### [Extract provided]
Gustav von Hüfner (13 May 1840 in Köstritz - 14 March 1908 in Tübingen) was a German chemist.

From 1860 to 1865 he studied medicine at the University of Leipzig, and while a student, attended lectures given by biologists Carl Gegenbaur and Matthias Jakob Schleiden at the University of Jena. After graduation, he trained under physiologist Carl Ludwig and chemist Hermann Kolbe at Leipzig, and studied in the laboratory of Robert Bunsen at the University of Heidelberg. In 1869 he obtained his habilitation, and three years later, succeeded Felix Hoppe-Seyler at the University of Tübingen. In 1875, he was appointed a full professor of organic and physiological chemistry at the university.

### [Dataset content]

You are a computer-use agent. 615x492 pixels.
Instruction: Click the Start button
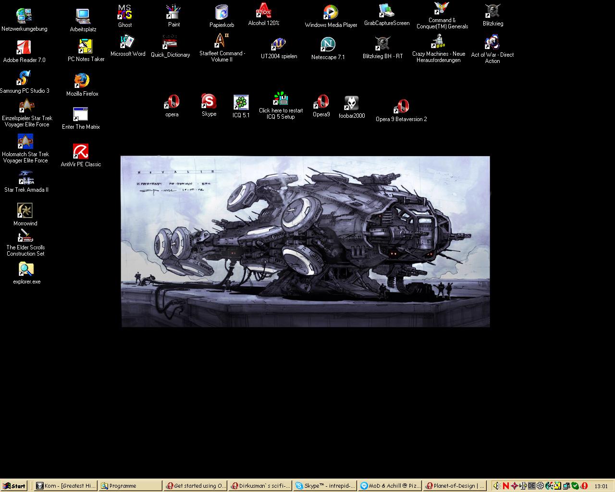pos(14,486)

### [What to produce]
Continue the biographical text on Gustav von Hüfner from its last sentence. The data come from a separate source and have no connection to the text.

### [Output for this task]
He is best known for his research involving blood chemistry. The term "Hüfner number" is defined as the amount of oxygen that can bind with one gram of hemoglobin when fully saturated. In 1894 Hüfner determined that a gram of hemoglobin could maximally bind 0.0598 millimoles (1.34mL) of oxygen gas.

== Selected writings ==
- Beitrag zur Lehre von der Athmung der Eier, 1894.
- Neue Versuche zur Bestimmung der Sauerstoffcapacität des Blutfarbstoffs, 1894.
- Über den Ursprung und die Berechtigung besonderer Lehrstühle für physiologische Chemie, 1899.